■ Data for review
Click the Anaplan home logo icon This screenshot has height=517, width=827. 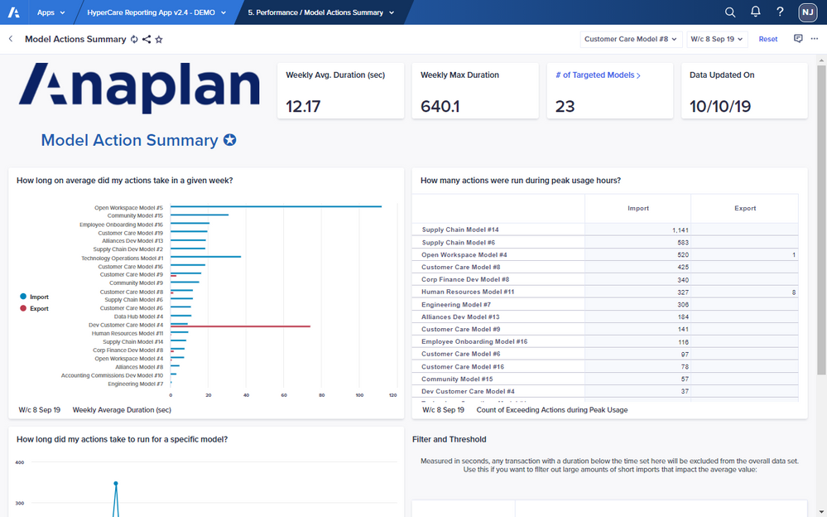pos(14,12)
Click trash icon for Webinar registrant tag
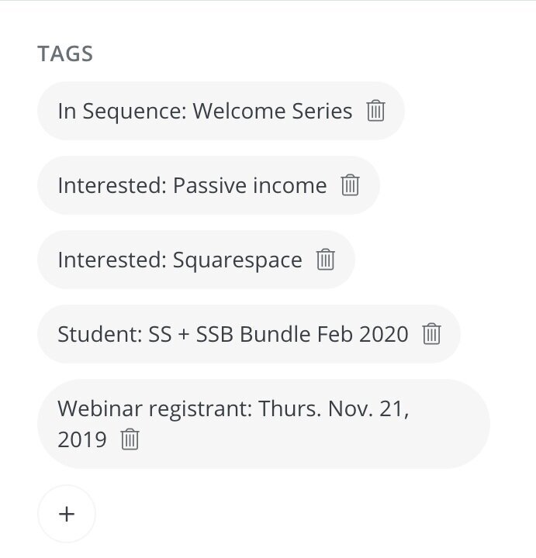The height and width of the screenshot is (558, 536). click(130, 439)
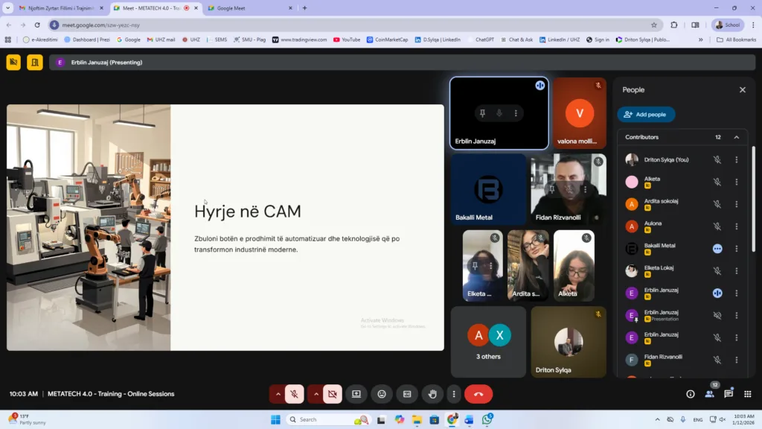762x429 pixels.
Task: Pin the Erblin Januzaj video tile
Action: [482, 113]
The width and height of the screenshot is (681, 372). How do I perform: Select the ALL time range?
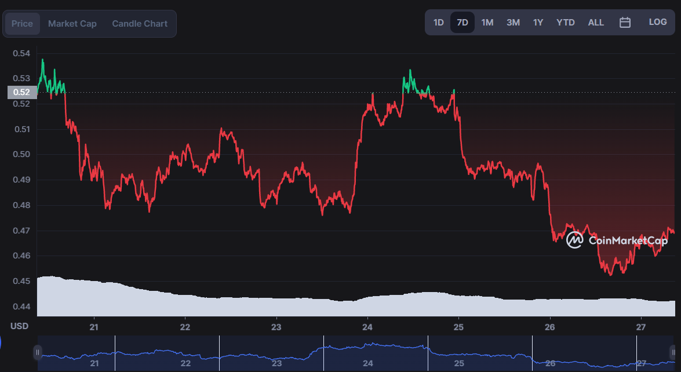point(595,23)
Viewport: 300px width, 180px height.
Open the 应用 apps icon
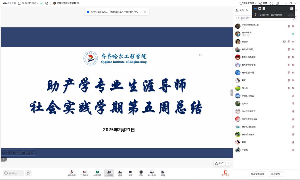point(163,173)
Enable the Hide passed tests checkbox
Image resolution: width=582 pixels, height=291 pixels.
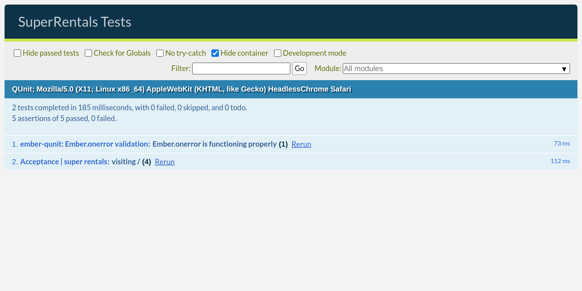pyautogui.click(x=17, y=53)
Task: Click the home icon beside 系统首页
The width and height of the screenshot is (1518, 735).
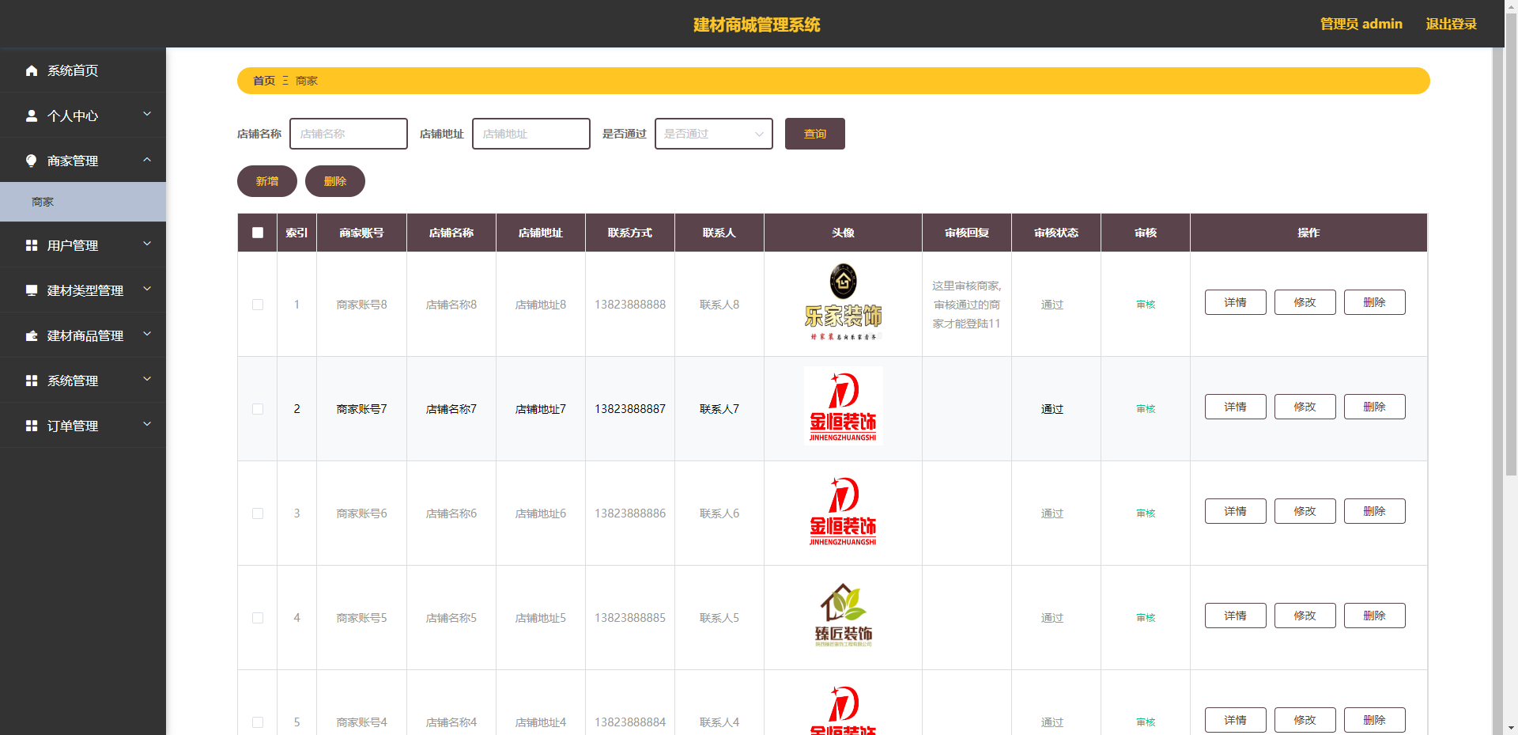Action: [32, 70]
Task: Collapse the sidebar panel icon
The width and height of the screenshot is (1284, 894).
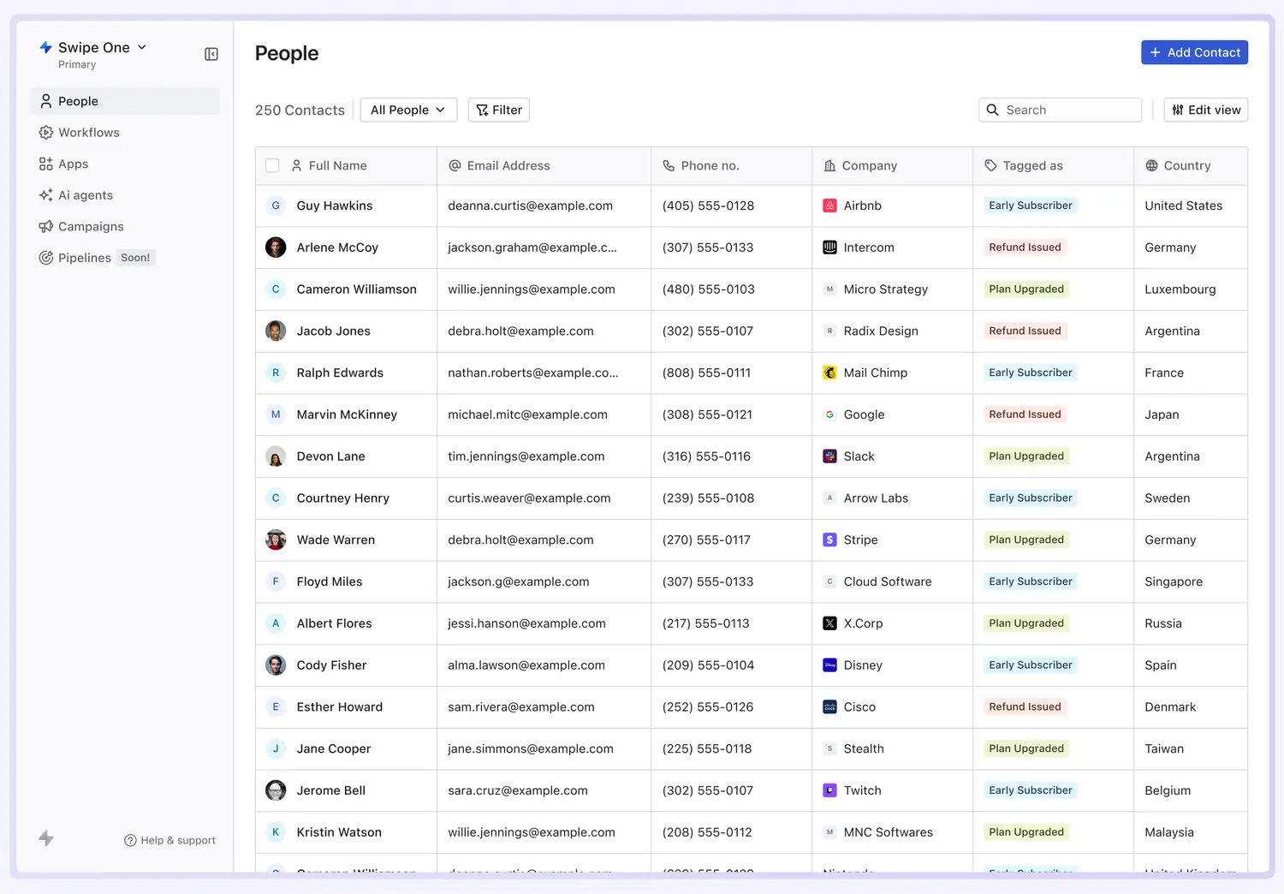Action: click(x=211, y=55)
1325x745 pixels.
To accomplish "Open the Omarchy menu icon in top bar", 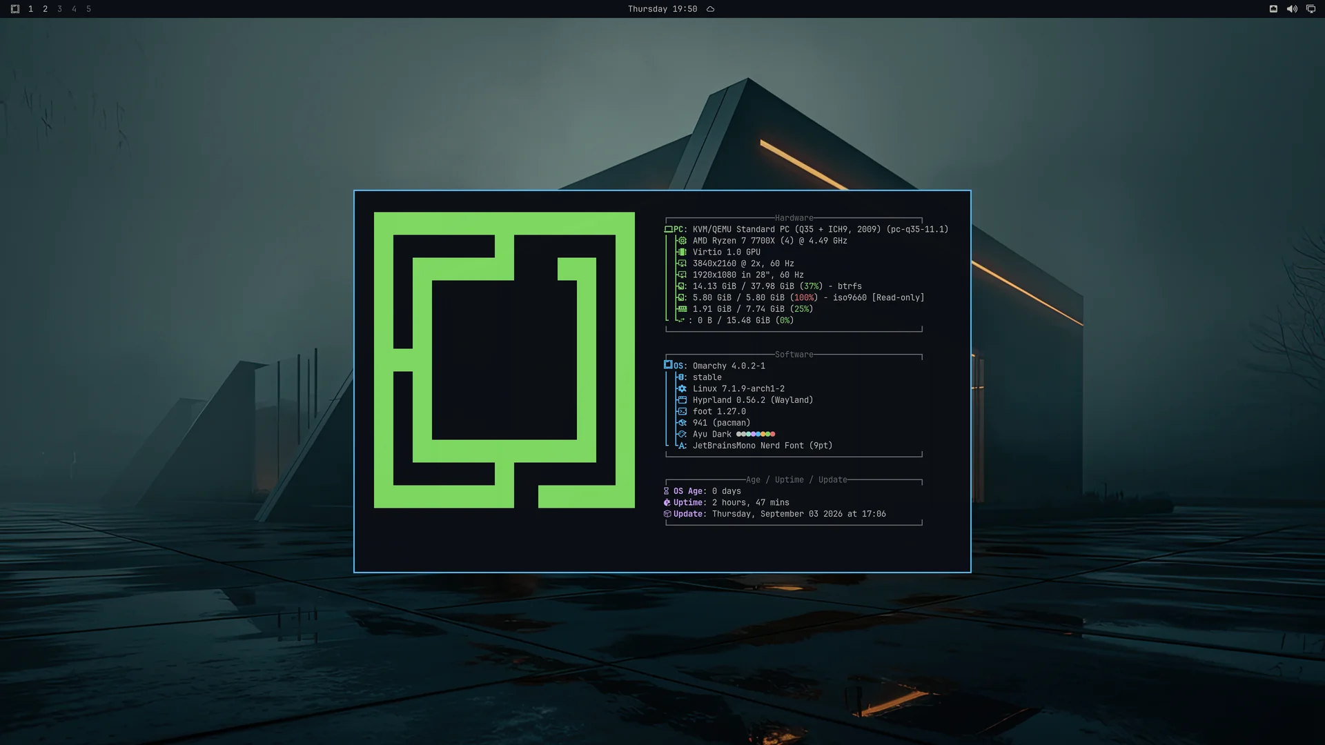I will coord(15,9).
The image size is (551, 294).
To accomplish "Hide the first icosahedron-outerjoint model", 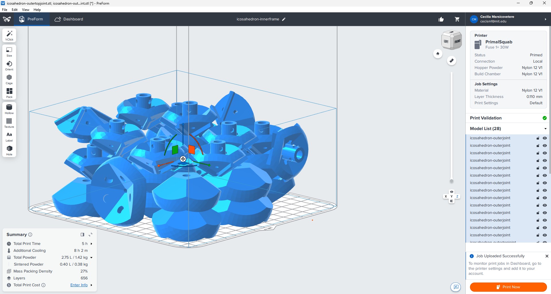I will point(544,138).
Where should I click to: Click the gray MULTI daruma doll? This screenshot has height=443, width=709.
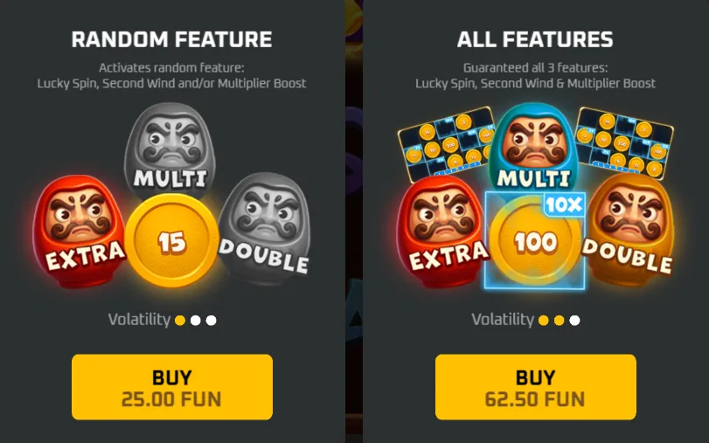pos(170,147)
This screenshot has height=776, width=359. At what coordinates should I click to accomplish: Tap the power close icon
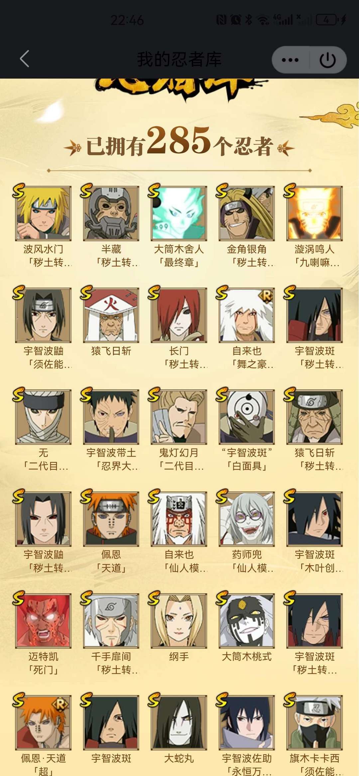pyautogui.click(x=327, y=60)
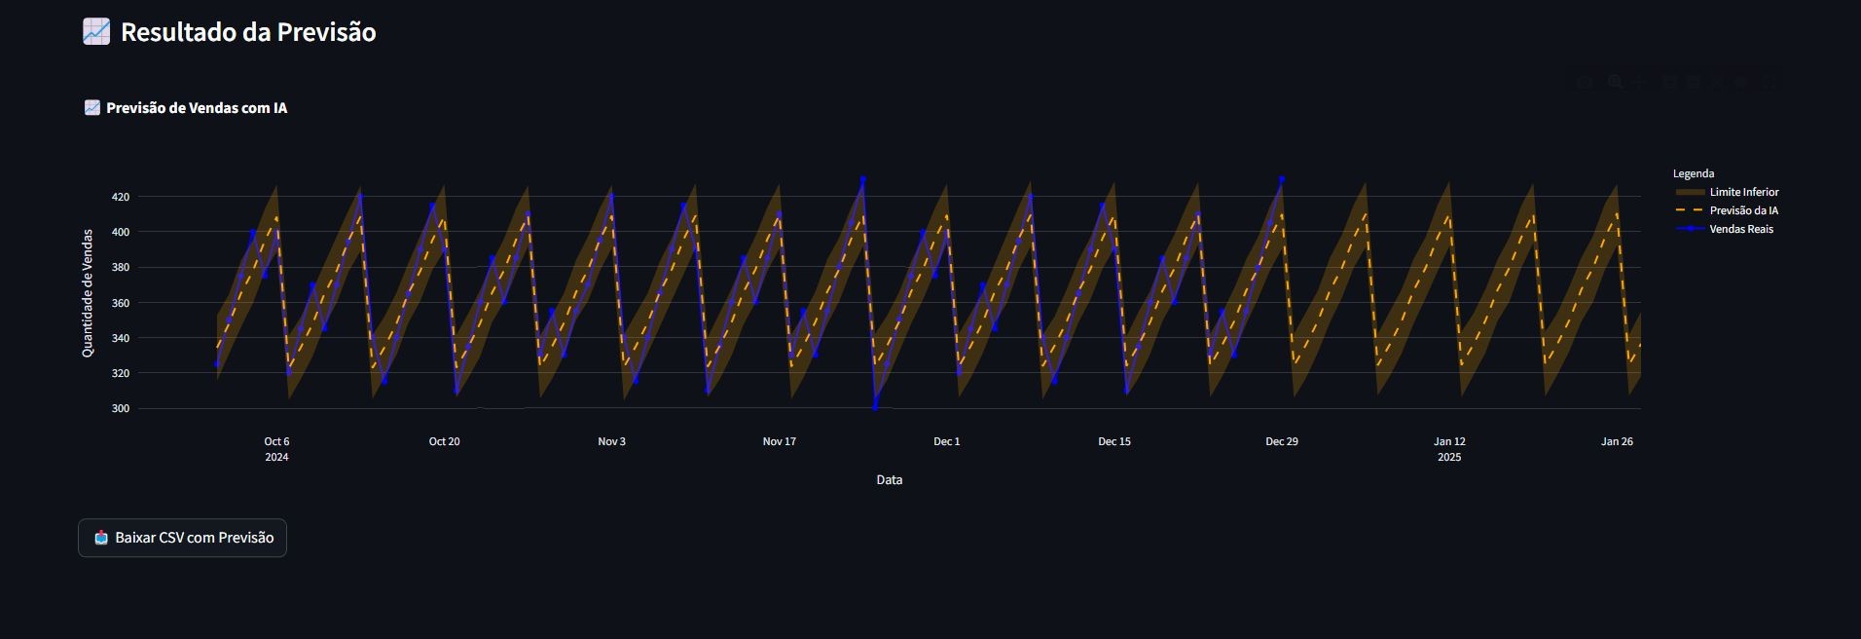Image resolution: width=1861 pixels, height=639 pixels.
Task: Click the Data x-axis title
Action: (889, 480)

■ Task to complete
No pictures should appear in the answer, which is to be the lines from the line with "Where should I" through the end of the records above, restated exactly.

■ Result of the exercise
Where should I click to: Click the gray MULTI daruma doll? This screenshot has height=443, width=709.
pos(170,147)
This screenshot has height=776, width=359. At what coordinates should I click to accomplish: Tap the power close icon
pyautogui.click(x=327, y=60)
Image resolution: width=1861 pixels, height=639 pixels.
Task: Click the Data x-axis title
Action: (889, 480)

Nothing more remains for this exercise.